Anonymous completed this course.
great class, well paced. the peer review process was ok up to a point, but my last assignment never got reviewed, and no one besides other students looked at my work.
the lectures were easy to understand in digestible chunks, yet packed with good information and examples.
I definitely recommend this class.
Anonymous completed this course.
This course is excellent with serious content delivered in a clever (a little corny) way. The quizzes and assignments should not be taken lightly. I took copious notes throughout the course and when it was done, I went back and reviewed all the lessons.
Jackie Fox completed this course, spending 3 hours a week on it and found the course difficulty to be medium.
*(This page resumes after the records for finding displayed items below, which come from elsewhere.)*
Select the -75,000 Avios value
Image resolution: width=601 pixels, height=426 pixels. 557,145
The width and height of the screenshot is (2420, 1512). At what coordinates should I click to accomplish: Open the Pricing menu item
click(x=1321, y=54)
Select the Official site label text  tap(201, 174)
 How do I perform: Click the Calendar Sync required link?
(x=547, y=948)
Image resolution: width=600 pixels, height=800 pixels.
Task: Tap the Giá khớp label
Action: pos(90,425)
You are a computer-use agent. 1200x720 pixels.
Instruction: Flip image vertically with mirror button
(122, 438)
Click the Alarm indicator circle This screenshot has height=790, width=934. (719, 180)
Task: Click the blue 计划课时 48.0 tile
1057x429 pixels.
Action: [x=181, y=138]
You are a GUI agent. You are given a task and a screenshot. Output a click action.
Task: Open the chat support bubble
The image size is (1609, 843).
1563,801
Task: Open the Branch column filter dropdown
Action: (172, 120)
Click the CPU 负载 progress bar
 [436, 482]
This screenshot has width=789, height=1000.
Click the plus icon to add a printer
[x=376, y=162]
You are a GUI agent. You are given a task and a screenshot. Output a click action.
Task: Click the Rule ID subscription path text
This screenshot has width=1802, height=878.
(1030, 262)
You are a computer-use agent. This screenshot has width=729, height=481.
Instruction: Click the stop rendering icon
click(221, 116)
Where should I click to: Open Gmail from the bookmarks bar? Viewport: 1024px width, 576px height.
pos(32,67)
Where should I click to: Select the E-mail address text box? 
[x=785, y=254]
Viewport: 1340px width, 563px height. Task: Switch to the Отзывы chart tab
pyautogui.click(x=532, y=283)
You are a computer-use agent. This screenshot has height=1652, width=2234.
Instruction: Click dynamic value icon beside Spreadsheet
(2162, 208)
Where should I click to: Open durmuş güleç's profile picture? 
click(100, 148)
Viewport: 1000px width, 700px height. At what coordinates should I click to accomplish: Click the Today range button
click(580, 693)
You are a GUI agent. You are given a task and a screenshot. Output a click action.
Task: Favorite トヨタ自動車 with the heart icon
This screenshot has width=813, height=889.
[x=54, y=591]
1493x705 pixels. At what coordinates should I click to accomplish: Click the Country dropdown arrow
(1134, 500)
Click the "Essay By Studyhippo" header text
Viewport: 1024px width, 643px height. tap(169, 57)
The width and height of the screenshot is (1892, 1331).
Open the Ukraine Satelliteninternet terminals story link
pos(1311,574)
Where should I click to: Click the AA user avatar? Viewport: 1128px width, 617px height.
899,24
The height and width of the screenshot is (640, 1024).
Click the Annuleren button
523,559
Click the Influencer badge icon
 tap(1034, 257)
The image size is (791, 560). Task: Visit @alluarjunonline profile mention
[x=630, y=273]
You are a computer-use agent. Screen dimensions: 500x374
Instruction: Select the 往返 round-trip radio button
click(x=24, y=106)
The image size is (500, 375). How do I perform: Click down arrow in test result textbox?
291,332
Excellent course. I’ve taken undergraduate and graduate level poetry writing workshops and I learned about forms that were new to me. This course was the equivalent of anything I’ve taken. Doug Kearney is a very engaging and energetic instructor. The discussions and facilitators are great too. I highly recommend it.
Jennifer E. Rogers completed this course, spending 3 hours a week on it and found the course difficulty to be easy.
I have written poetry for a number of years and taken a couple of classes in Creative Writing at my community college, but this class was very helpful in that it gave me another take on the same concepts, exposed me to new poetry, and used more modern examples as models. I found the basic concepts of poetry were well explained and the other students provided timely and helpful feedback.
Suzanne P Tyrpak
Suzanne P Tyrpak is taking this course right now, spending 6 hours a week on it and found the course difficulty to be medium.
Going through the class on my own until it officially starts, I'm on week three. I've dabbled with writing poetry for years, but never took a formal class. Pieces of the puzzle are coming together for me in this informative and inspiring course, and my writing and comprehension of the form has already improved.
Douglas Kearney is a wonderful teacher; concise, with a great sense of humor, he makes understanding poetry accessible and fun.
Anonymous is taking this course right now.
Kudos to Douglas Kearly for having conducted this workshop! I had no clue,whatsoever,about poetry writing.i liked and loved the way he explained the nitty gritty of poem writing.he did not rush us which helped me sail through easily.Also,there never was a dull moment!learnt a lot ,beyond the rhyme scheme,which i thought was the only requisite of poetry writing.Thanks a ton for igniting my mind with the right perspective.God bless!
Anonymous completed this course.
Focused and concise while remaining engaging and entertaining throughout. Excellent use of peer-assessed assignments with an active community of learners and mentors. Could have gone into more depth for my taste, but I think it absolutely excelled at what it set out to do-a quick and inspiring introduction to writing poetry.
Diane Schofield completed this course, spending 3 hours a week on it and found the course difficulty to be easy.
I loved this course, it was presented really well and had lots of information new to me. It was easy to understand and I enjoyed the tasks. I felt inspired by the whole thing! Absolutely recommend and I hope he does another course!
Jason Podur completed this course, spending 3 hours a week on it and found the course difficulty to be easy.
Prof. made easy to understand and entertaining videos. Content was easily learned and applications challenging enough to be worthwhile. Great course to get you writing.